Suppression is actually different (see here for a rough overview). Again Cohen et al gives a good overview of suppression and how to identify it.

Mean Joe

TS Contributor
Say I have my initial medication/depression model and it produces this:

beta (for medication) = 0.60, p<0.001

And then I add a new variable (anxiety) that is associated with the medication but more strongly associated with depression, and it does this:

beta (for medication) = 0.40, p<0.01
beta (for new variable) = 0.40, p<0.01

It significantly increases r^2 as well. I'm trying to understand how to interpret this. Does it mean anxiety was partially confounding the relationship between the medication and depression?
In your initial model, the result says that people who take medication will be "0.60 more depressed" than people who do not, on average. The problem with this model, is that other things affect depression: you cannot simply look at your population as people who take medication vs those who do not.

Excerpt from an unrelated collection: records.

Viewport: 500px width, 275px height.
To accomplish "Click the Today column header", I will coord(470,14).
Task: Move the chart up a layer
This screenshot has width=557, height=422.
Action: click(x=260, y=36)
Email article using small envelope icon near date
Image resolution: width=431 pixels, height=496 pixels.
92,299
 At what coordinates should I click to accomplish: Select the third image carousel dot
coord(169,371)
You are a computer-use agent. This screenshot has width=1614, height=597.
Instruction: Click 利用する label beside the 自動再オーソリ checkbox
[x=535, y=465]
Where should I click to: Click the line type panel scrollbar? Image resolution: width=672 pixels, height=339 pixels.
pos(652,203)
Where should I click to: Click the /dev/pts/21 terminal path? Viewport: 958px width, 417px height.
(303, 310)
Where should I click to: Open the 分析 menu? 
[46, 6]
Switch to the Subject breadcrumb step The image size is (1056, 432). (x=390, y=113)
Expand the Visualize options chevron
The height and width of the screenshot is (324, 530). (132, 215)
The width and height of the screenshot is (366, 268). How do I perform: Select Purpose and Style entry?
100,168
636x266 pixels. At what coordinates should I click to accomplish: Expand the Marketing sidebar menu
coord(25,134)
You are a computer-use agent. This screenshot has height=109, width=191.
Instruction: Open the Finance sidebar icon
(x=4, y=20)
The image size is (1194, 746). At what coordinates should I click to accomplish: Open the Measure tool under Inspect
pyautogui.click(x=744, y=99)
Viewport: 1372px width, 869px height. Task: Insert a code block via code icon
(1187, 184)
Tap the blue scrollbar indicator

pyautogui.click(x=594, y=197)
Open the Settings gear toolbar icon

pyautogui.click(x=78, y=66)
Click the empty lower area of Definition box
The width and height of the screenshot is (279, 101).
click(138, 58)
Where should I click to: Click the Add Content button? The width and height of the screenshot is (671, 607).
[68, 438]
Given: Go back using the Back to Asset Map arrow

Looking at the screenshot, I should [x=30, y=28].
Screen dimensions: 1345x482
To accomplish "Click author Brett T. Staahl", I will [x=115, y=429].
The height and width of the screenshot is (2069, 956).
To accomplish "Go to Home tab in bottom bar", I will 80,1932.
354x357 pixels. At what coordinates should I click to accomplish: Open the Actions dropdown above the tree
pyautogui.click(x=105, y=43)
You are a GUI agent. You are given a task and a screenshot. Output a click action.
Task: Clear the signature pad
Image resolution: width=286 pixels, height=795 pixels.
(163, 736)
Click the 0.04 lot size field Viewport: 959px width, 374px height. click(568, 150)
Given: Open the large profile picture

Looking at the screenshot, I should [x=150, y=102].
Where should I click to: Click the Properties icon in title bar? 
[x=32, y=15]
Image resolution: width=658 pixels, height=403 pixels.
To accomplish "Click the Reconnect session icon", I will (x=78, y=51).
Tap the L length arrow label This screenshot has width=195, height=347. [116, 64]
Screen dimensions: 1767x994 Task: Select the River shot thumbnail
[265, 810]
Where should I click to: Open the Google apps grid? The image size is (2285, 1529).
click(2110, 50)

In the 2nd model (let's say that new variable is age ie old/young dichotomy), the result says that people who take medication are "0.40 more depressed" on average than people who do not. And moreover, people who are old and take medication are "0.80 more depressed" than peole who are young and not taking medication. So this model is giving more information about the relationship of medication and depression (initial model just gave one number, to apply to everyone; 2nd model gives a number to apply to one value of the new variable, and another number to apply to another value of the new variable).

You mention a significant increase in r^2; I think in your situation you can ignore r^2. You should not try to totally explain all the variance in depression, based on your "small" sample. It would be unwise to say that you found 20 new factors for depression, in your n=100 sample of people taking medication.

This brings me to the topic of which variables to include in your model. You have interesting findings; but I think since you have a small sample, you should be sure to present one model that sticks to including variables that other papers have mentioned are factors to consider for depression. The community would be interested to know if weight/gender/recent medical history/family history are effects to consider for depression with this medication.

If you have a finding that size 18's (talking about shoes) are more likely to be depressed on this medication, I would say that is a factor for further research (with a larger sample size), but you should stay away from including in the main model. Basically, I'm thinking of staying away from variables that only a handful of people in your sample possess.